PROBLEM:
Turn every line of the items below into a numbered list, omitting any blank lines.

ENTRIES:

==================================================

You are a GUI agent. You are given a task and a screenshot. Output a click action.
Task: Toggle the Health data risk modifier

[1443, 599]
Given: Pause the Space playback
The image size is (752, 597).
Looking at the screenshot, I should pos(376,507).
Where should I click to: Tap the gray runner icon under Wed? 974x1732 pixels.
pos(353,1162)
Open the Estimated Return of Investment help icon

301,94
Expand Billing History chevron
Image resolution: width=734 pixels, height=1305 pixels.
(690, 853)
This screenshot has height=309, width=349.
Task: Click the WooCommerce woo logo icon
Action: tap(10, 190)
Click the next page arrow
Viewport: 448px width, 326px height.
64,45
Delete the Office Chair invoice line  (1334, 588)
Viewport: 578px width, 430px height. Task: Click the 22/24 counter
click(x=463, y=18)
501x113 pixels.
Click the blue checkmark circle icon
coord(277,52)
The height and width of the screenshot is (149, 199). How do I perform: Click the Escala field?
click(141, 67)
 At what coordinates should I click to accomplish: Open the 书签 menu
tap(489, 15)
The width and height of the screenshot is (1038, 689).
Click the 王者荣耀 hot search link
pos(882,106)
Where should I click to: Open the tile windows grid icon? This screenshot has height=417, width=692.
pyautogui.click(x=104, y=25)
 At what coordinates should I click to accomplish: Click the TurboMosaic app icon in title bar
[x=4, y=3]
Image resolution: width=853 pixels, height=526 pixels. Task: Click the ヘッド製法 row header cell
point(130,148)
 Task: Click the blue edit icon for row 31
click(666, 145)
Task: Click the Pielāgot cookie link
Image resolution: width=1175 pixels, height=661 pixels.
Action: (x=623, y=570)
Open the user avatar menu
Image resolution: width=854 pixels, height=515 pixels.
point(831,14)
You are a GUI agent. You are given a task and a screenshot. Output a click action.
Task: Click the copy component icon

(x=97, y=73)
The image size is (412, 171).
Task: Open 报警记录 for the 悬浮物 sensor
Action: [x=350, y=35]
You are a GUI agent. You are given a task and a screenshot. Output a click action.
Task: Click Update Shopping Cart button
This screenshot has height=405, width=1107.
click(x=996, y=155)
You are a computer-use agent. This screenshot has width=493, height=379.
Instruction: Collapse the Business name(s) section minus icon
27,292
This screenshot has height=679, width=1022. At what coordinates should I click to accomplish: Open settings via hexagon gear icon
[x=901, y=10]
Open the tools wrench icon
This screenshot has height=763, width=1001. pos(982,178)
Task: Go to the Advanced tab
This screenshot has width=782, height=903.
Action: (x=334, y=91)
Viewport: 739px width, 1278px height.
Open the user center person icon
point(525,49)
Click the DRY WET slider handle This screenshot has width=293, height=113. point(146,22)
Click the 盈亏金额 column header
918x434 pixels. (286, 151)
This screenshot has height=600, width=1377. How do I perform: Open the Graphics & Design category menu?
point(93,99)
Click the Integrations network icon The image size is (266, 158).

==================================================

CORRECT RESULT:
1. You are a GUI agent. You are given a task and a screenshot. Output a click action.
2. Task: Toggle the Health data risk modifier
3. [1443, 599]
4. Given: Pause the Space playback
5. The image size is (752, 597).
6. Looking at the screenshot, I should pos(376,507).
7. Where should I click to: Tap the gray runner icon under Wed? 974x1732 pixels.
8. pos(353,1162)
9. Open the Estimated Return of Investment help icon
10. 301,94
11. Expand Billing History chevron
12. Image resolution: width=734 pixels, height=1305 pixels.
13. (690, 853)
14. This screenshot has height=309, width=349.
15. Task: Click the WooCommerce woo logo icon
16. Action: tap(10, 190)
17. Click the next page arrow
18. Viewport: 448px width, 326px height.
19. 64,45
20. Delete the Office Chair invoice line  (1334, 588)
21. Viewport: 578px width, 430px height. Task: Click the 22/24 counter
22. click(x=463, y=18)
23. 501x113 pixels.
24. Click the blue checkmark circle icon
25. coord(277,52)
26. The height and width of the screenshot is (149, 199). How do I perform: Click the Escala field?
27. click(141, 67)
28.  At what coordinates should I click to accomplish: Open the 书签 menu
29. tap(489, 15)
30. The width and height of the screenshot is (1038, 689).
31. Click the 王者荣耀 hot search link
32. pos(882,106)
33. Where should I click to: Open the tile windows grid icon? This screenshot has height=417, width=692.
34. pyautogui.click(x=104, y=25)
35.  At what coordinates should I click to accomplish: Click the TurboMosaic app icon in title bar
36. [x=4, y=3]
37. Image resolution: width=853 pixels, height=526 pixels. Task: Click the ヘッド製法 row header cell
38. point(130,148)
39.  Task: Click the blue edit icon for row 31
40. click(666, 145)
41. Task: Click the Pielāgot cookie link
42. Image resolution: width=1175 pixels, height=661 pixels.
43. Action: (x=623, y=570)
44. Open the user avatar menu
45. Image resolution: width=854 pixels, height=515 pixels.
46. point(831,14)
47. You are a GUI agent. You are given a task and a screenshot. Output a click action.
48. Task: Click the copy component icon
49. (x=97, y=73)
50. The image size is (412, 171).
51. Task: Open 报警记录 for the 悬浮物 sensor
52. Action: [x=350, y=35]
53. You are a GUI agent. You are given a task and a screenshot. Output a click action.
54. Task: Click Update Shopping Cart button
55. This screenshot has height=405, width=1107.
56. click(x=996, y=155)
57. You are a computer-use agent. This screenshot has width=493, height=379.
58. Instruction: Collapse the Business name(s) section minus icon
59. 27,292
60. This screenshot has height=679, width=1022. At what coordinates should I click to accomplish: Open settings via hexagon gear icon
61. [x=901, y=10]
62. Open the tools wrench icon
63. This screenshot has height=763, width=1001. pos(982,178)
64. Task: Go to the Advanced tab
65. This screenshot has width=782, height=903.
66. Action: (x=334, y=91)
67. Viewport: 739px width, 1278px height.
68. Open the user center person icon
69. point(525,49)
70. Click the DRY WET slider handle This screenshot has width=293, height=113. point(146,22)
71. Click the 盈亏金额 column header
72. 918x434 pixels. (286, 151)
73. This screenshot has height=600, width=1377. How do I perform: Open the Graphics & Design category menu?
74. point(93,99)
75. Click the Integrations network icon The image size is (266, 158).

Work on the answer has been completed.